Thereafter, M.L. viewed the lineup, pointed to appellant's photograph, and said, "this looks
most like him."
{¶ 17} The fact that M.L. saw appellant at the Columbia Bridge and was unable to
identify him as her assailant does not invalidate her photographic lineup identification. M.L.
explained that she did not identify appellant as her attacker at the bridge because "he looked
different." She explained, "[w]hen he attacked me he had a black or dark blue jacket on, and
the hood was up. But when I saw him at the corner he had thrown away the jacket and he
had taken his undershirt off, and he was naked above is waist. And that was confusing to
me."
{¶ 18} Additionally, M.L.'s identification of appellant as her assailant must be viewed in
conjunction with Officer Boyd's identification of appellant as the individual depicted in the
video footage from the parking garage. At trial Boyd explained that within half an hour of the
assault, he encountered appellant in close proximity to the parking garage where the assault
occurred. Appellant acted suspiciously when he noticed Boyd. According to Boyd, appellant
"looked in my direction and stopp[ed] underneath the bridge kind of abruptly." After
interacting with appellant at the bridge, Boyd completed a field interview card ("FI card") in
which he described appellant's clothing. Boyd noted appellant had on "[b]lack Adidas gym
shorts, black Nike shoes, no shirt on but carrying black t-shirts." Later, upon viewing still
photographs taken from video footage of the parking garage, Boyd recognized the clothing
the assailant was wearing as the same clothing appellant had on at the bridge. Boyd testified
-6- Butler CA2015-05-090
that he "saw the shorts he had on had the stripes on the side, which matched the stripes he
had on when I did my FI card. The shoes were black and white that matched what he had
on." Boyd was able to identify appellant as M.L.'s assailant.
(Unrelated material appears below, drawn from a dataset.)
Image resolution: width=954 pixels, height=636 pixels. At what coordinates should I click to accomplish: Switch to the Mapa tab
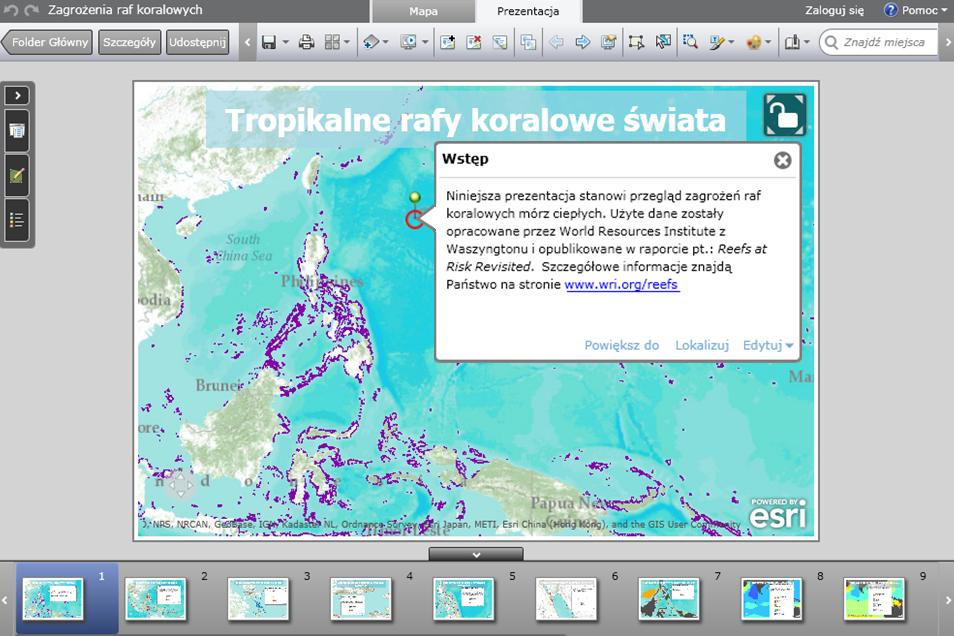click(424, 12)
{¶ 19} Given the foregoing, we find that appellant's trial counsel did not render
ineffective assistance when he decided not to file a motion to suppress the eyewitness
identification. Appellant cannot demonstrate that the photographic lineup procedures
employed by the state were unnecessarily suggestive or that the state lacked probable cause
for his arrest. The filing of a motion to suppress under these circumstances would, therefore,
have been futile.
{¶ 20} Accordingly, for the reasons set forth above, appellant's first assignment of
error is overruled.
{¶ 21} Assignment of Error No. 2:
{¶ 22} DEFENSE COUNSEL WAS INEFFECTIVE AND THE TRIAL COURT ABUSED
ITS DISCRETION BY INFORMING THE JURY OF [APPELLANT'S] CONVICTION OF
GROSS SEXUAL IMPOSITION.
{¶ 23} In appellant's second assignment of error, he contends his trial counsel was
ineffective for asking the court to allow into evidence at his second trial his conviction for
gross sexual imposition. He also argues the trial court's decision to admit this evidence was
in contravention of Evid.R. 403(B) and, therefore, an abuse of the court's discretion.
Ineffective Assistance of Counsel
{¶ 24} The record reveals that prior to the second trial commencing, the state filed a
motion in limine seeking an order "preventing any mentioning, referring to, and/or attempting
to convey to the jury any reference of [appellant's] conviction for [g]ross [s]exual [i]mposition."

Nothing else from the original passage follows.